Now to it with a recursive binary search... for performance!!
 
or maybe just get a list of the directory contents and pull the latest file from there.
 
or maybe just get a list of the directory contents and pull the latest file from there.

Which bring up a good point to avoid stat'ing everything ..... if you give apache the directory URL with parameters it will sort by date (as well as other things) in either order. Too bad you cant read from something like http://mysite.com/myfolder/?C=M;O=D which orders by newest first. You could then just parse your results. It may throw your code for a loop with the parameters unless you can decode it first.
 
Which bring up a good point to avoid stat'ing everything ..... if you give apache the directory URL with parameters it will sort by date (as well as other things) in either order. Too bad you cant read from something like http://mysite.com/myfolder/?C=M;O=D which orders by newest first. You could then just parse your results. It may throw your code for a loop with the parameters unless you can decode it first.
'ls' knows how to sort files by time:
Code:
strace ls -t
execve("/bin/ls", ["ls", "-t"], [/* 35 vars */]) = 0
...
lstat64("apache_pb22.gif", {st_mode=S_IFREG|0644, st_size=2410, ...}) = 0
lstat64("index.html", {st_mode=S_IFREG|0644, st_size=44, ...}) = 0
lstat64("apache_pb22.png", {st_mode=S_IFREG|0644, st_size=1502, ...}) = 0
lstat64("apache_pb22_ani.gif", {st_mode=S_IFREG|0644, st_size=2205, ...}) = 0
lstat64("apache_pb.gif", {st_mode=S_IFREG|0644, st_size=2326, ...}) = 0
...
I imagine Apache does something similar to get its list of files in order by time.

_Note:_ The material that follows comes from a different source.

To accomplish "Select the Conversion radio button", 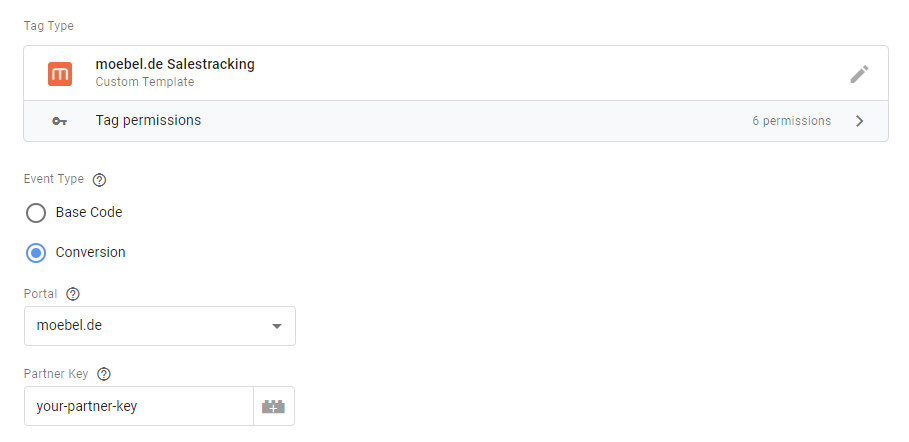I will click(36, 253).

My solution would be a bit different. Create a symlink to the most recent file, and just read that. Sure, there's a bit of overhead associated with reading a symlink, but it doesn't get more expensive to read that link as more files are placed in that directory. If you've got a process creating files, have it also update the symlink.

I'm kind of guessing that you're on a Unix-like platform; if not, try creating a file with the name of the current jpeg file in it. Open it, read it, then process that file.
 
What happens if a file is deleted somewhere? Your solution will break. Generally speaking, it is a good idea to have meta data associated with images. The most popular and easy method would be a database table for images. This way it's as easy as querying the database. Just a thought.